His forward B&Es moved farther into the northeastern quadrisphere, and at a cost of three beanies sent in on suicide LRPs,
found the main concentration of Pabrino’s forces, right where Jak had guessed they might be, starting to move. He sent every
other beanie within reach forward, tasking each of them to do as much harm as possible. Almost immediately one of them nailed
a low-passing Black orbicruiser with a surprise missile hit.
Meanwhile Jak’s battlestation descended ever lower, well below synchronous orbit, heading northeast. Then Jak was tied up
in viv combat for a while; he and Pabrino fought a dozen small combats as Jak’s B&Es and submersible aircraft covered Pabrino’s
forces with pinprick attacks.
Since Jak was always attacking with low-value forces, the exchange was almost always in his favor on paper—each attacking
beanie or submersible aircraft cost Pabrino far more than their nominal worth, just as if Jak had been playing chess with
nothing but pawns and Pabrino had had nothing but rooks. But since every attack amounted to a suicide attack, and low-valued
forces were all Jak had, this couldn’t go on long. Still, Pabrino’s forces were in very satisfactory disarray when Jak’s battlestation
cleared the horizon, and, a whole planet away, Jak also launched his warshuttle.
The battlestation put a gratifying amount of fire all over Pabrino’s scattered forces, and his matériel losses were huge.
But then Jak’s sneak attack warshuttle was pounced on by a waiting Black orbicruiser, and three man-carried missiles, sitting
quietly in concealed forward positions, locked on his battlestation. The game was over, with another win for Pabrino.
As they pulled off their viv helmets, Jak saw that his tove was panting, sweaty, and pale. “Are you all right?”
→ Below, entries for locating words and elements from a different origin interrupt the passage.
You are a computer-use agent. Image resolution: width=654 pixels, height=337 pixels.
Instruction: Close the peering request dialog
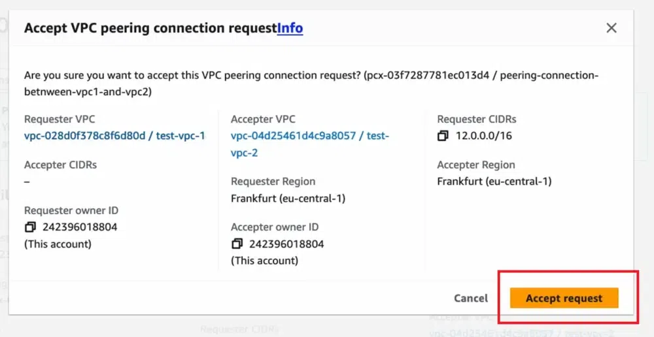(611, 28)
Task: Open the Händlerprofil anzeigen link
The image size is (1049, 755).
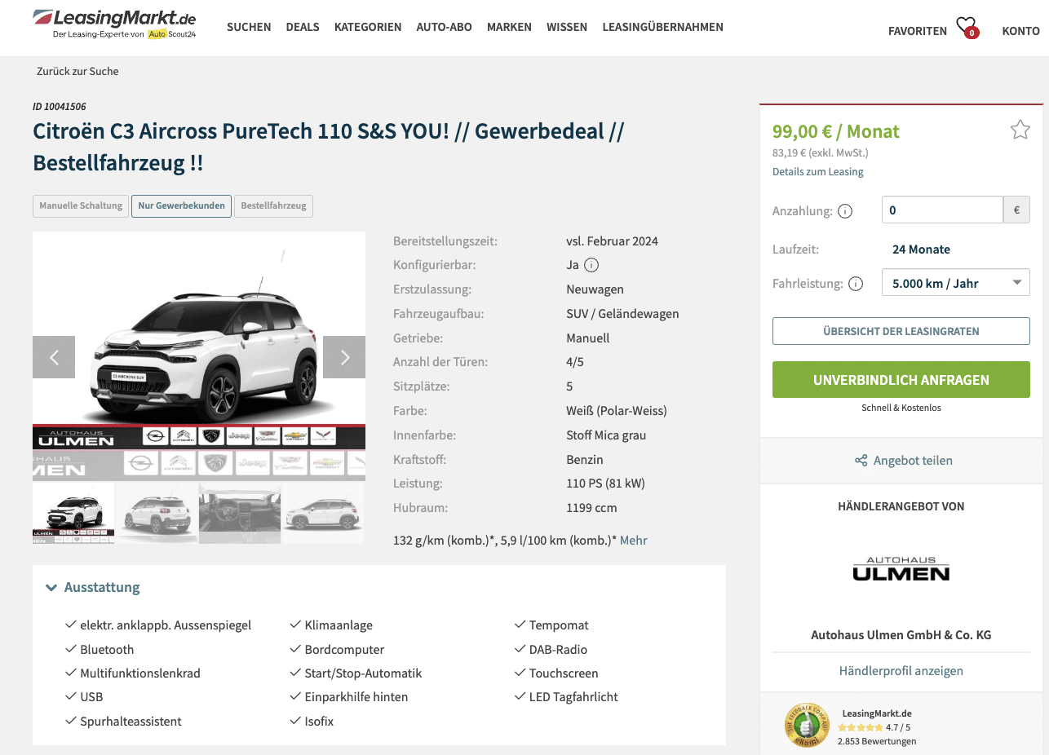Action: pyautogui.click(x=901, y=671)
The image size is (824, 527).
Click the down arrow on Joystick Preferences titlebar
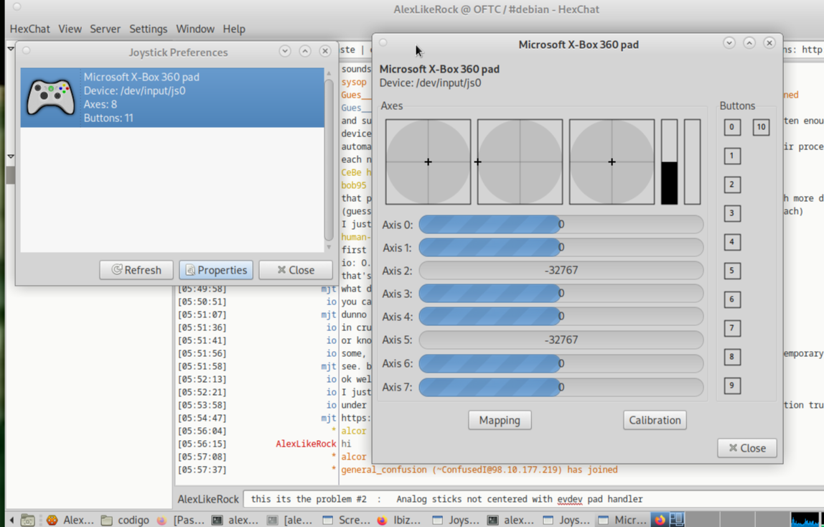point(285,52)
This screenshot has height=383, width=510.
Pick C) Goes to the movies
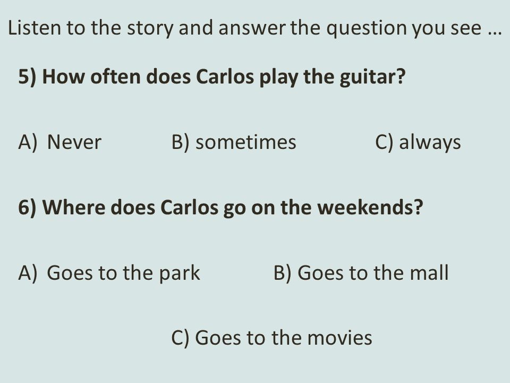(271, 338)
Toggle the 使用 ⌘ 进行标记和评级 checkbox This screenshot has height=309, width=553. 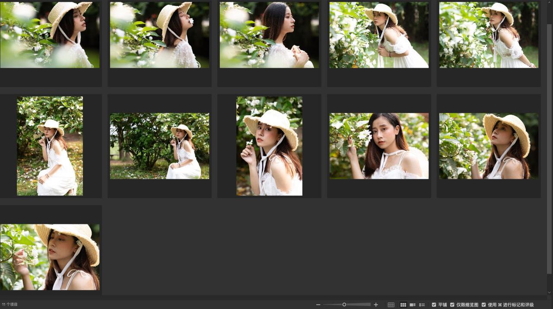[484, 305]
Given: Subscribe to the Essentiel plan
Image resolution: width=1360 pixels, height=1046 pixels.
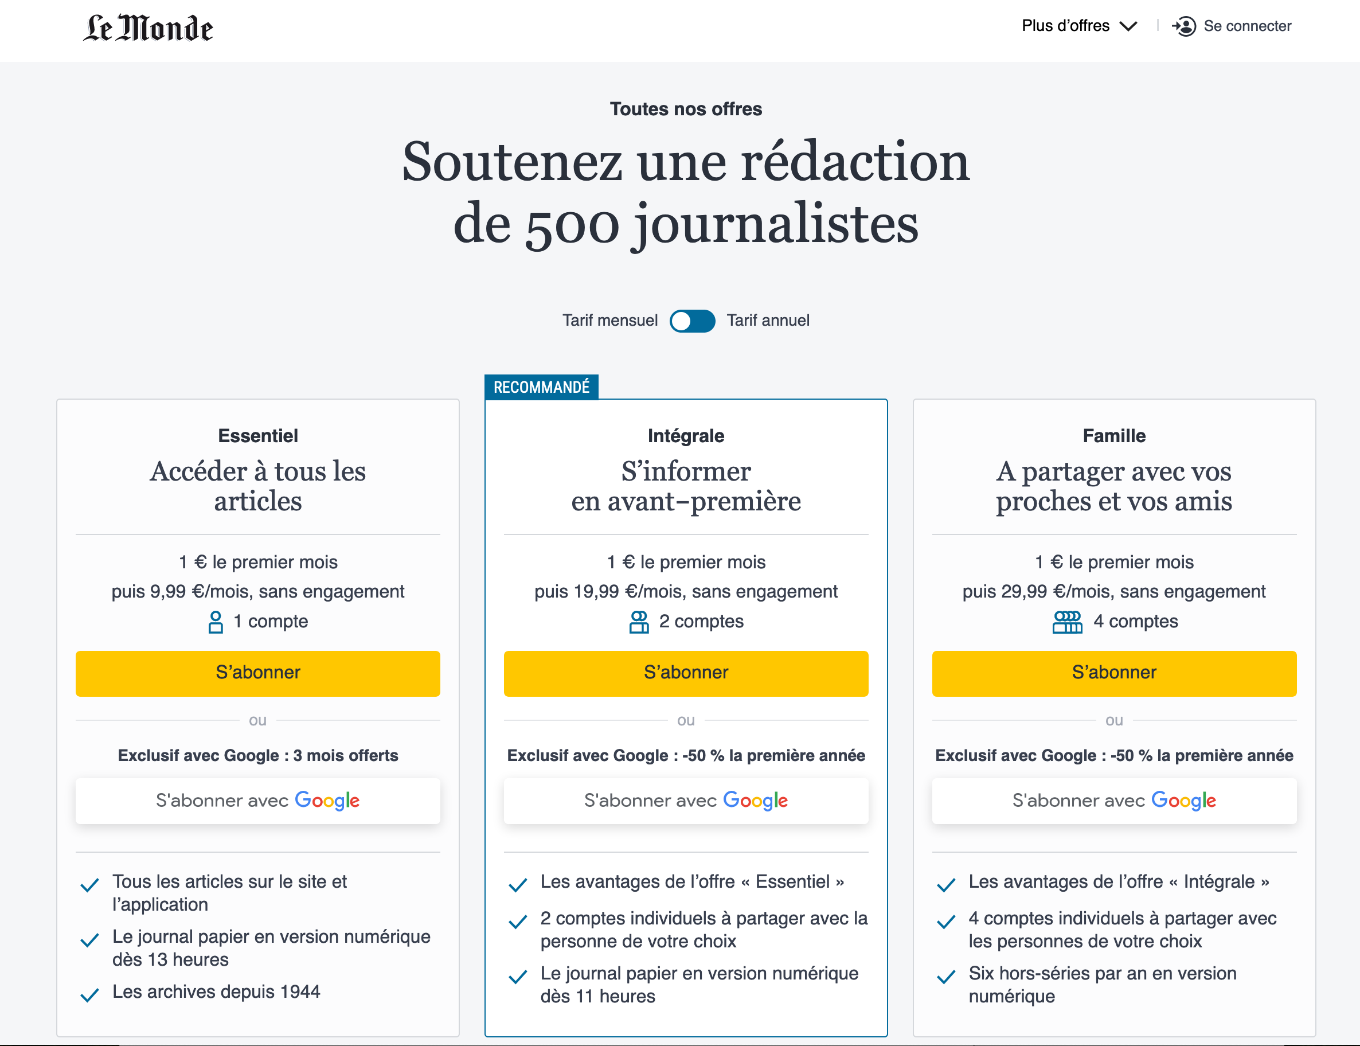Looking at the screenshot, I should [258, 673].
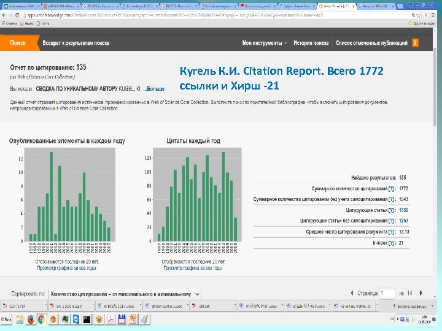The height and width of the screenshot is (331, 442).
Task: Select the orange Поиск tab
Action: [x=17, y=44]
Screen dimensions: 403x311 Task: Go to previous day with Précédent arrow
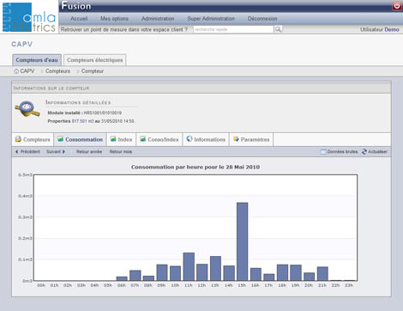tap(16, 151)

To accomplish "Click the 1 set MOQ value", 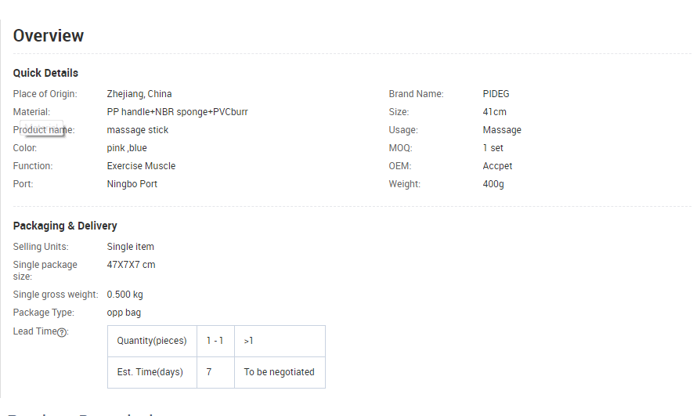I will [493, 148].
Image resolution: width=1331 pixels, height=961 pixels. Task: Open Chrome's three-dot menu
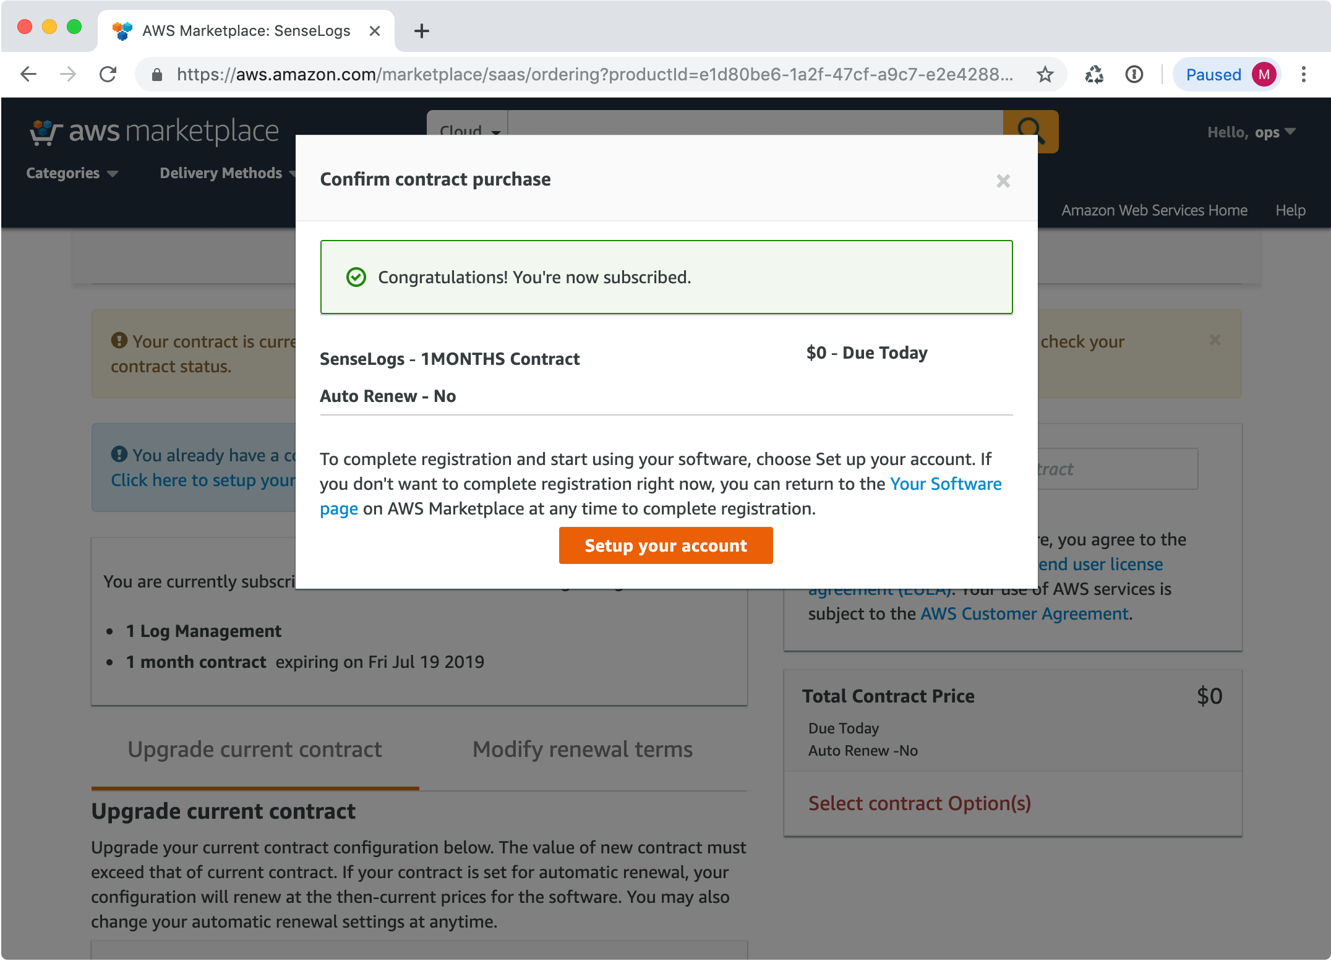1303,75
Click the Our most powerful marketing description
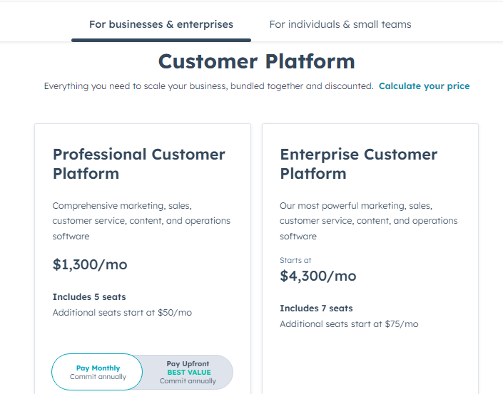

“You nearly had me. That was magnificent, Jak. Just what I needed. You’re pretty amazing—I knew I could count on you but I
didn’t know how much.”
“Count on me for what?”
“To improvise well.” Pabrino bent over and rested his hands on his knees, sucking in more cool air. “Maniples has gotten stale,
pizo. I know that, even if most of the Masters don’t. Look at games from a hundred years ago, when most of today’s Masters
were apprentices, and they’re no different from today. Nobody at the top rank has had to play under extreme conditions or
any way other than by the book for decades. So nobody knows anything about it, except the stuff they learned back when they
were beginners—and what they mostly learned then was not to get into those situations. Maniples is getting to be a game of
mastering the book and being good at viv.”
“You think you’re good enough to change that?”
“I’m good—good enough to find almost all of the last century of recorded games boring—and I want to.”
“Weehu. Well, I would have to say that even knowing I was losing, that was the most interesting game I’ve played in years.”
Jak was stripping out of his viv suit, and he reached for a cold glass of juice. “Public baths after this?”
“Toktru. Speck we can get in a couple more matches before Mercury?”
“As many as you like,” Jak said. The young genius had shown him twenty things in that game that he’d never known about Maniples
before. Next season PSA might do better than anyone expected.
* * *
One night, when his tove had a work shift, Jak and Phrysaba were lying in the cabin he shared with Dujuv, cuddled after lovemaking.
“Jak, I feel funny about some things. Will you ever get over this obsession with the Princess? I mean, I know she had you
conditioned and you had no choice—”
“Uh, they say it wears off but never completely.”
She sat up in bed, leaned forward, kissed his cheek, and breathed in his ear, “Do you love me?”
“You’re important to me and I like you a lot. I like sex with you.”
“And since you didn’t just start off with yes, that means you don’t.”
“That’s right.”
“Can you?”
“I don’t know.”
“That witch!” Phrysaba squeezed Jak as if trying to mash Sesh out of him. “She was so
evil
while she was on the ship—ordering people around and objecting to everything that was just normal shipboard procedure and
… she particularly hated
me
…”
Jak felt the rage boiling up. He kept his voice very level and said, “Remember my conditioning. I’m getting furious with you
for saying such things.”
She made a soft little fist and lightly pounded on his chest. “You’re not open and free and friendly the way you were before,
and she’s just using you—she’ll never be yours, she’s a princess, and even if you can overlook that, she sure can’t—and so
here you are, hurting inside, I can tell, and because she had you conditioned, right now you can’t even listen to me call
her a nasty exploitive bitch, which isn’t half of what she is.”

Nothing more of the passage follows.